Les meilleures idées naissent parfois un samedi soir, autour d’une bouteille de bon vin, en l’occurrence un blanc du Vully. Richard Hurni est à la recherche d’une place pour construire sa maison flottante. Il en parle avec Hans Hofstetter, propriétaire du chantier naval à Sugiez (FR). Comme la loi interdit d’être domicilié sur l’eau, le projet devait s’arrêter là. Jusqu’au jour où ils découvrent une barge en ruine. Transformer un bateau en un lieu d’accueil où l’on peut dormir n’est pas prohibé.
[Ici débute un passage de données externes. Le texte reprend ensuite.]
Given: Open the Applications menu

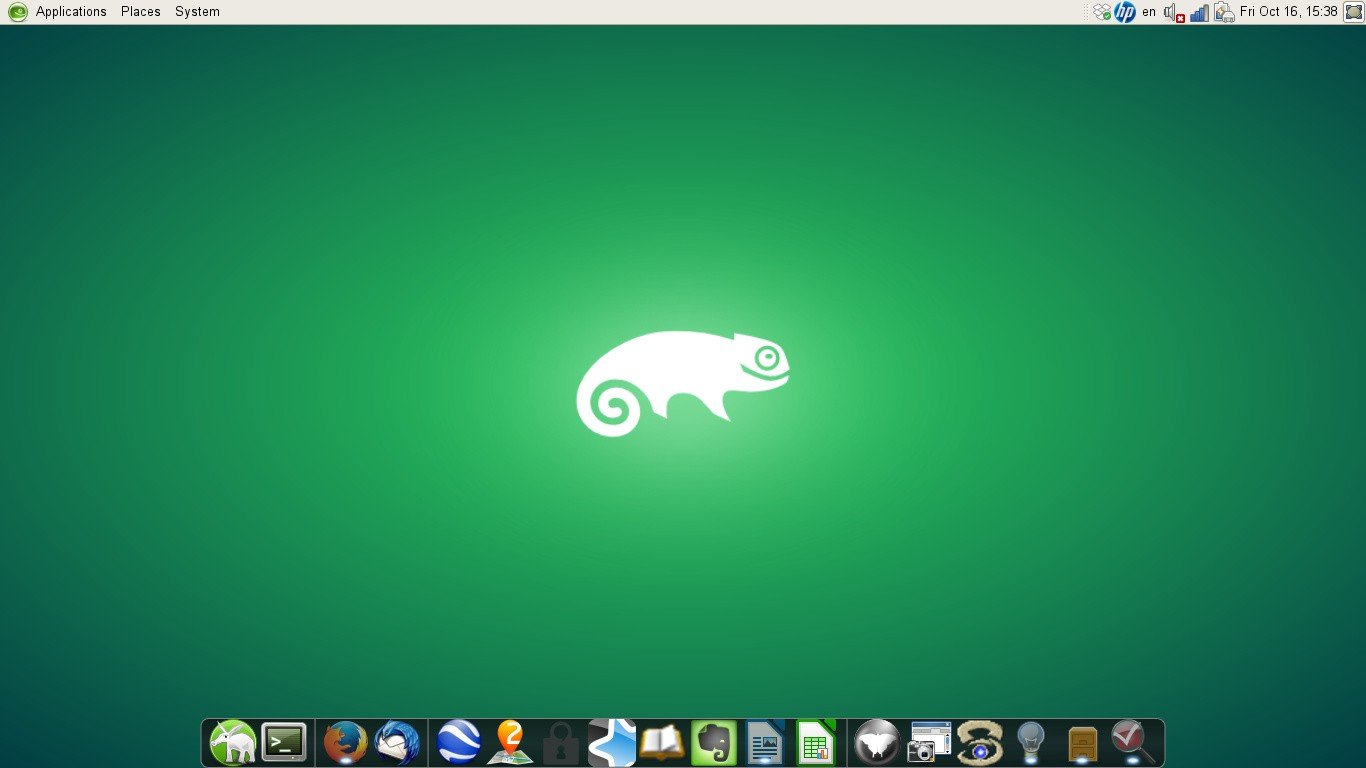Looking at the screenshot, I should point(70,11).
Les deux amis tenaient leur idée.
Dès le lendemain, Hans Hofstetter dessine les plans. Neuf cabines imaginées par l’Atelier Oï, le Captain’s Lounge et un pont de 35 mètres de long, tout est pensé pour faire du boutique-hôtel Attila un lieu hors du temps. Un espace de retraite budgeté à 4 millions de francs. Onze actionnaires participent au premier financement; aujourd’hui, ils sont 59 et une nouvelle levée de fonds de 2,5 millions est en cours. Le canton de Fribourg participe à hauteur de 300 000 francs, sensible à l’innovation d’un projet qui met également en valeur les restaurateurs et les producteurs des Trois-Lacs puisque tous les repas sont pris à terre, sauf le déjeuner.
Bientôt des panneaux solaires et batteries au sel
Par ailleurs, le moteur hybride allie diesel et électricité verte et se veut plus écologique. «Actuellement, notre bateau consomme 24 litres à l’heure, alors qu’un bateau standard de cette taille consomme le double et fait beaucoup plus de bruit. Nous voulons aller plus loin et pouvoir le rendre autonome, comme un vélo électrique», note Hans Hofstetter. Panneaux solaires et batteries au sel vont être installés par le Groupe E. Ce dernier va également tester un système de propulsion avec de l’hydrogène produit dans le lac voisin de Schiffenen.
Si le bateau navigue élégamment sur les Trois-Lacs, faisant halte auprès des terrasses et des caves d’un vignoble omniprésent sur les coteaux, le développement de la société est galopant. «On ne savait pas si cela allait marcher. On a mis une publicité le 2 mai 2021 dans la NZZ pour des croisières de cinq nuits sur les Trois-Lacs. Quatre jours plus tard, on avait vendu 70% des croisières et dix jours après, on affichait complet pour toute la saison de juin à octobre. Notre marketing s’est résumé à une pub dans la NZZ!» s’exclame Richard Hurni, président du conseil d’administration et responsable du marketing. La clientèle aisée est au rendez-vous, prête à débourser 2500 francs par personne pour une croisière de six jours.
Attila devait initialement voguer au début de l’été 2021, mais, en raison d’un retard dans la livraison de matériel, puis de l’interdiction de navigation due aux inondations de juillet dernier, les croisières ont finalement démarré en août. La saison est tout de même une réussite et l’équipe décide de poursuivre en hiver, au fil des marchés de Noël. Les mesures sanitaires ralentissent de nouveau l’élan. L’enthousiasme reste. «On a eu la confirmation que notre concept plaisait et qu’on était sur le bon chemin, se réjouit le directeur marketing. On a également eu de l’intérêt pour notre modèle et des contacts ont été noués avec un groupe d’investisseurs pour les lacs des Quatre-Cantons et de Constance.»
Croisières à thème
Cette année a bien commencé, avec le Festival des Lumières à Morat, la mise à disposition du bateau-hôtel pour des séminaires et la reprise de la saison touristique fin avril. Désormais, l’équipe dirigeante doit davantage se rendre visible. «Le tourisme a un peu changé en 2022; les gens ont de nouveau envie de partir à l’étranger, observe Richard Hurni. Nous devons donc davantage faire de publicité et proposer de nouveaux formats. Les croisières «weekender» de deux nuits sont complètes jusqu’à fin septembre, mais le format plus long est plein à 50%.» Les croisières à thème – musique, golf, yoga – vont bon train. Un arrangement est passé avec les greens de Payerne, de Neuchâtel, de Wallenried (FR) au large de Morat et des Bois dans le Jura. Tous sont proches du débarcadère, sauf le golf des Bois, mais le parcours est spectaculaire et peu connu des amateurs, paraît-il.